## What is required
Return the rows starting with the line containing "You are a computer-use" and going on through the line containing "click(x=348, y=32)", copying each one character for character.

## Given records
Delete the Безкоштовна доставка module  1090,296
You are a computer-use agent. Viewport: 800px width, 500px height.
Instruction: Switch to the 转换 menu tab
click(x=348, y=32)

---

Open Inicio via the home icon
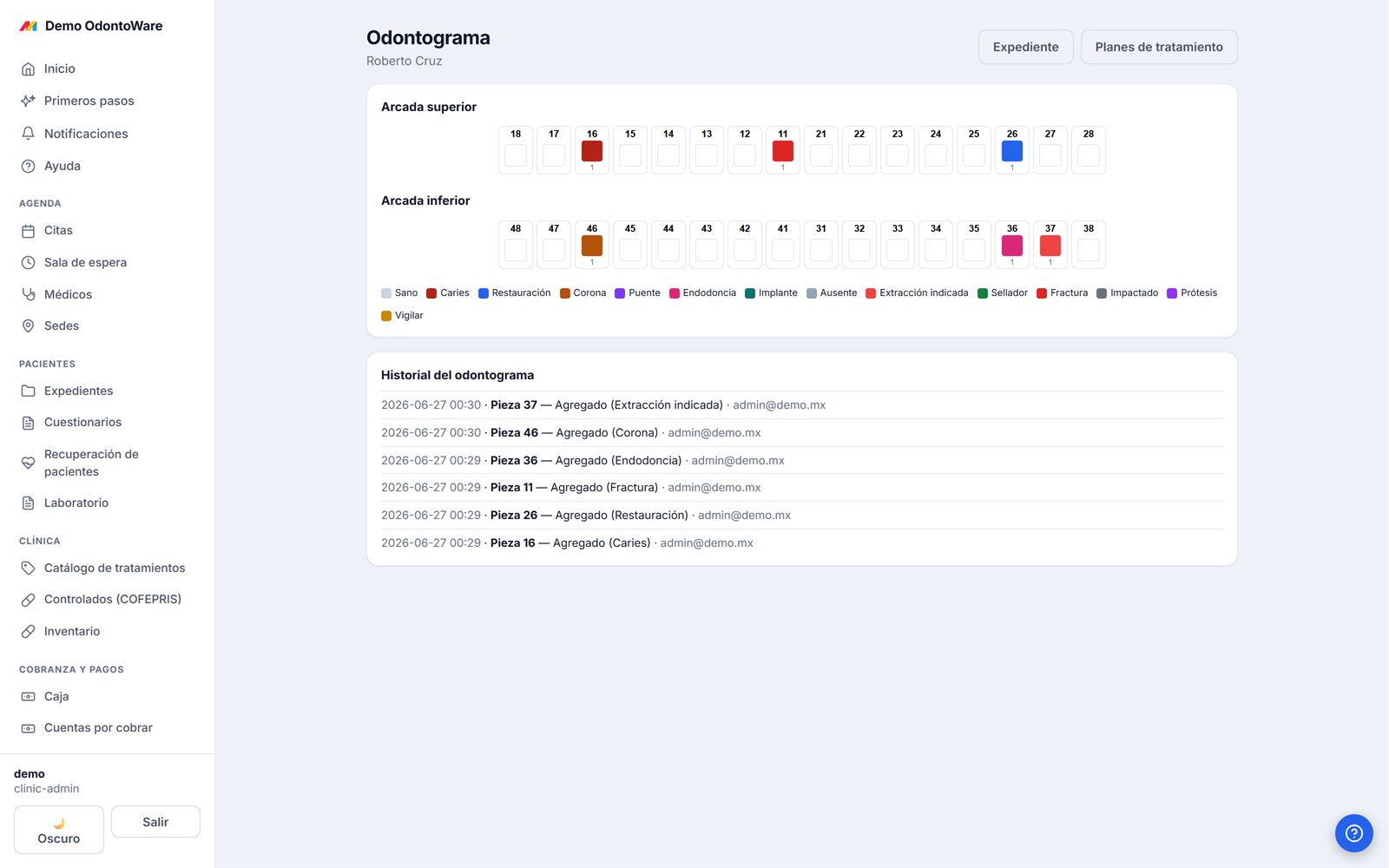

## Result
You are a computer-use agent. Viewport: 800px width, 500px height.
Instruction: Switch to the 转换 menu tab
click(x=348, y=32)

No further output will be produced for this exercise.